Core Areas of Learning
Practical Life
This is one of the most important areas of the CASA classroom and the first area explored by a young child entering the environment. Practical life activities are inspired by real-life tasks children observe at home — such as pouring, laundry washing, ironing, polishing, scrubbing, and baking.
These activities help children feel a sense of belonging and purpose. They develop self-esteem, confidence, coordination, concentration, independence, and responsibility. Practical life work also lays the foundation for math and logic by fostering order and reasoning through everyday tasks.
Sensorial
Sensorial activities are specifically designed to refine the child’s senses — visual, tactile, olfactory, gustatory, auditory, and other complex senses. Each material isolates a single sense to help children focus and learn through direct experience.
Examples include:
- Tasting bottles (gustatory)
- Sound cylinders (auditory)
- Pink tower (visual perception)
These materials allow children to explore their senses and develop a deeper understanding of the world through touch, smell, sound, taste, and sight.
Language
The language area offers a variety of materials to inspire a love for reading and writing. Children begin with spoken language and classified cards, engaging with a rich and diverse vocabulary. They interact with one another, sharing new words related to art, musical instruments, animals, and countries.

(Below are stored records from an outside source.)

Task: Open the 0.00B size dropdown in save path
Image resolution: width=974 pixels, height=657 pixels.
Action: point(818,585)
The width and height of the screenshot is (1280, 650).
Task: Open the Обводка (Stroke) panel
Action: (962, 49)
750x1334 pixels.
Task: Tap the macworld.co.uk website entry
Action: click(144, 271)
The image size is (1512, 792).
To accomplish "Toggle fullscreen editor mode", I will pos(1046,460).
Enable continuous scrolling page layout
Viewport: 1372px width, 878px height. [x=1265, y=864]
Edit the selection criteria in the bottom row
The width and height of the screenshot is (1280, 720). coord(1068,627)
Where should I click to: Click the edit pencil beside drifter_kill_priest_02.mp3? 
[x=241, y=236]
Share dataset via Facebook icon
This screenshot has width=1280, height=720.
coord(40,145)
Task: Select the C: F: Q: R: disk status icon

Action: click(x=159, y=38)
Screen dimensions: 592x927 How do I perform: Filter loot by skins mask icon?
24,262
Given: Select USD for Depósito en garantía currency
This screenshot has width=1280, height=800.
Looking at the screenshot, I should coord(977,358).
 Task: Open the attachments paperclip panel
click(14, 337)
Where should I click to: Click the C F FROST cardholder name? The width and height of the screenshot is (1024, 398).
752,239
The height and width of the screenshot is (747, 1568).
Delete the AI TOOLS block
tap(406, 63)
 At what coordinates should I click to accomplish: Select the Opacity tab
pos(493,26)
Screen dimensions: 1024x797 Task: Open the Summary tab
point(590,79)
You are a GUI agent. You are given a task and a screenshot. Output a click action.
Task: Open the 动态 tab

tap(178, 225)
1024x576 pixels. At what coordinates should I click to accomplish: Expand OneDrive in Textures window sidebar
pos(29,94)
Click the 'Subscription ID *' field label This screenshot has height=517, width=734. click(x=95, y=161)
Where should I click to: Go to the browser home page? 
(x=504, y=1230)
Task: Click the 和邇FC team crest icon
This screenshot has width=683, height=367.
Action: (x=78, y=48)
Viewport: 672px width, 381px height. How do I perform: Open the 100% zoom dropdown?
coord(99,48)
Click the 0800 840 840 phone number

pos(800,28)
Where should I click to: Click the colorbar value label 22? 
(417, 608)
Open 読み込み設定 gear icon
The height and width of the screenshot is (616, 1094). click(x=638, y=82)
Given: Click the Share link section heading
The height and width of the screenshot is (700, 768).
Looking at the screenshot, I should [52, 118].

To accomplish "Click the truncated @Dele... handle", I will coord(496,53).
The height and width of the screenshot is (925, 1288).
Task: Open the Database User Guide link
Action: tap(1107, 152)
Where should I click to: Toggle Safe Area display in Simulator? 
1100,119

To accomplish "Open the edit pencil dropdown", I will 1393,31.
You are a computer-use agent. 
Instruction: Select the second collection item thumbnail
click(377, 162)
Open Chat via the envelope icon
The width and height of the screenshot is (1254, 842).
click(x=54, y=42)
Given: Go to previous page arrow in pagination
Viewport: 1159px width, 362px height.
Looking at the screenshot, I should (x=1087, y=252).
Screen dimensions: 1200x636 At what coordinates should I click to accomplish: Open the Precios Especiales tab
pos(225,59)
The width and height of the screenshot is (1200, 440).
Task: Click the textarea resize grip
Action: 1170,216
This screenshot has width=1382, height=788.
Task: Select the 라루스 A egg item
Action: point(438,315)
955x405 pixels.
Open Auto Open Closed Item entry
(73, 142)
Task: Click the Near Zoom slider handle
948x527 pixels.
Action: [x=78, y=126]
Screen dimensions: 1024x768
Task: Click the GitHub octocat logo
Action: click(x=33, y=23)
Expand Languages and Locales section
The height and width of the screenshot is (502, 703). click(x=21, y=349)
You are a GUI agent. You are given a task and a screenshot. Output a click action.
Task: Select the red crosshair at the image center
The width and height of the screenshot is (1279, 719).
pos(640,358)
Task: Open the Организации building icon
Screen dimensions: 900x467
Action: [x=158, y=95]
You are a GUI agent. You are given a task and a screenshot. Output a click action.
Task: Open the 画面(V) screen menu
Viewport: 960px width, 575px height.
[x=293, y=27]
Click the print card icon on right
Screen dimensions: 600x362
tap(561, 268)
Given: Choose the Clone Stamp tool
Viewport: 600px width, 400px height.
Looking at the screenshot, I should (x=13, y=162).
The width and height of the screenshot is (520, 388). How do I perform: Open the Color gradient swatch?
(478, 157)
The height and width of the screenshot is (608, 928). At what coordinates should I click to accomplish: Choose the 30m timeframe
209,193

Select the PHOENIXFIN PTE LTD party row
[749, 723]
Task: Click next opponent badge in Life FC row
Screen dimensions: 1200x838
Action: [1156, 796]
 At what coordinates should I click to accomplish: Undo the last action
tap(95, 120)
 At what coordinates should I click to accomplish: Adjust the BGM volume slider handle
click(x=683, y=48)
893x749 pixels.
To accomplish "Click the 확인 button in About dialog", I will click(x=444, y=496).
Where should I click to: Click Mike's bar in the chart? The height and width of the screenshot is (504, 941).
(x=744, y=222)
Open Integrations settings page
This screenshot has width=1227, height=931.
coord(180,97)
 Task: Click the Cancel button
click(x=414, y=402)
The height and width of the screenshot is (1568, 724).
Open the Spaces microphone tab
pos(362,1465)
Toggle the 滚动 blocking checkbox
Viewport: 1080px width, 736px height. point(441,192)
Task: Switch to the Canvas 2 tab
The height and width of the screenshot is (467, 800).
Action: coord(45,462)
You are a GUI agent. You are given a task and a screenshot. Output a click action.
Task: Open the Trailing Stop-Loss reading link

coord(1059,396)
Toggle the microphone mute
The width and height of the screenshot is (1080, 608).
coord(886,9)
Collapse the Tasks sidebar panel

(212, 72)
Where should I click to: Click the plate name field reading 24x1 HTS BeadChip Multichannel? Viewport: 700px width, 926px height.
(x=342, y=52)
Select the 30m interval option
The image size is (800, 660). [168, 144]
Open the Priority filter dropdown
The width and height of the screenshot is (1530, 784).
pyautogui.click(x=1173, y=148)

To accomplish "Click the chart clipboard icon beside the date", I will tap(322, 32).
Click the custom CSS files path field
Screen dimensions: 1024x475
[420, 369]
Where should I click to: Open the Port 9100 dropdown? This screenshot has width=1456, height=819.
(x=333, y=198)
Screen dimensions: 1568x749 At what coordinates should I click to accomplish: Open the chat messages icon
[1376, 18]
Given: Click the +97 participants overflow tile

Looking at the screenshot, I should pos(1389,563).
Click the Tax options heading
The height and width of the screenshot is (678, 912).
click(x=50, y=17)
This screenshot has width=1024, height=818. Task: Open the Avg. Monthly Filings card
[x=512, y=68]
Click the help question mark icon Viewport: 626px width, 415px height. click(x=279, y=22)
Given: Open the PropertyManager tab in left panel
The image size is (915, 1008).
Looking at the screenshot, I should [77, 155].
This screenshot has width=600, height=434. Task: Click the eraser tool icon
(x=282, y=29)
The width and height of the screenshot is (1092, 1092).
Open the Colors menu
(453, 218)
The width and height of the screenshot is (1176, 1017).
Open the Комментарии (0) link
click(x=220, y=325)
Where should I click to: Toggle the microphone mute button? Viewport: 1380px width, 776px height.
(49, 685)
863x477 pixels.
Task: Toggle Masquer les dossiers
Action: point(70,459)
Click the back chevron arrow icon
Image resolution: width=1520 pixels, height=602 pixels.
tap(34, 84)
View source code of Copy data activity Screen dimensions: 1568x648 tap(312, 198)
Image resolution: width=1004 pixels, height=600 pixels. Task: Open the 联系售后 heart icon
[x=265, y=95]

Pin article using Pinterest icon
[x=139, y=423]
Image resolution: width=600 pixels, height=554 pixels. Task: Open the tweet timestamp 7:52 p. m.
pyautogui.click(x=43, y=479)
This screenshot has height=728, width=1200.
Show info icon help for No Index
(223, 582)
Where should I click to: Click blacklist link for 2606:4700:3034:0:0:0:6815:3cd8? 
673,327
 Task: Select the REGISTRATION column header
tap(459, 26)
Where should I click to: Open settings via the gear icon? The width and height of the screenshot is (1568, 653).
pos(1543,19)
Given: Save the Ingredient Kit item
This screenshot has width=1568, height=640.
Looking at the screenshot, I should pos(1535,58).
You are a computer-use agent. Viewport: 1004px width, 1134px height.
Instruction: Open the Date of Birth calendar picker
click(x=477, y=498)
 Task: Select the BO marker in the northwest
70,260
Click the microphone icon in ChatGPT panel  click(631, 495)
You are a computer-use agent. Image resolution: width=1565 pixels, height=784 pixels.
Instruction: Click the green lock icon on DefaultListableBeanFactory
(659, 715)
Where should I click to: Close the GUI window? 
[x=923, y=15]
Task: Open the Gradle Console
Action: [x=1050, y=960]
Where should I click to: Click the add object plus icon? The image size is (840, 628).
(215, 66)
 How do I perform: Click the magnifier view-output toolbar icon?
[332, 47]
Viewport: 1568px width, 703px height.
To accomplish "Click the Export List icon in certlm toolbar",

Children are introduced to:
- Sandpaper letters – tracing cursive letters while saying their sounds.
- Moveable alphabet – forming words before writing on paper.
- Metal insets – strengthening hand and wrist muscles in preparation for writing.
By the time children start writing with pencils on lined paper, they have developed the stamina and coordination to write with ease and enjoyment. The language curriculum follows a clear progression — from sounds to words, from phonetic reading to reading books and beyond.
Math
Montessori math moves from concrete to abstract understanding. Children first recognize numbers through physical, hands-on materials before being introduced to written symbols. For example, they physically experience that 3 is smaller than 7 before learning the corresponding numerals.
Children are introduced to:
- Numbers to ten
- Teens and tens
- Decimal system
- Simple fractions
- Formation of four-digit numbers
- Basic operations (addition, subtraction, etc.)
All concepts are presented using concrete materials that bring math to life and support a solid conceptual foundation for future learning.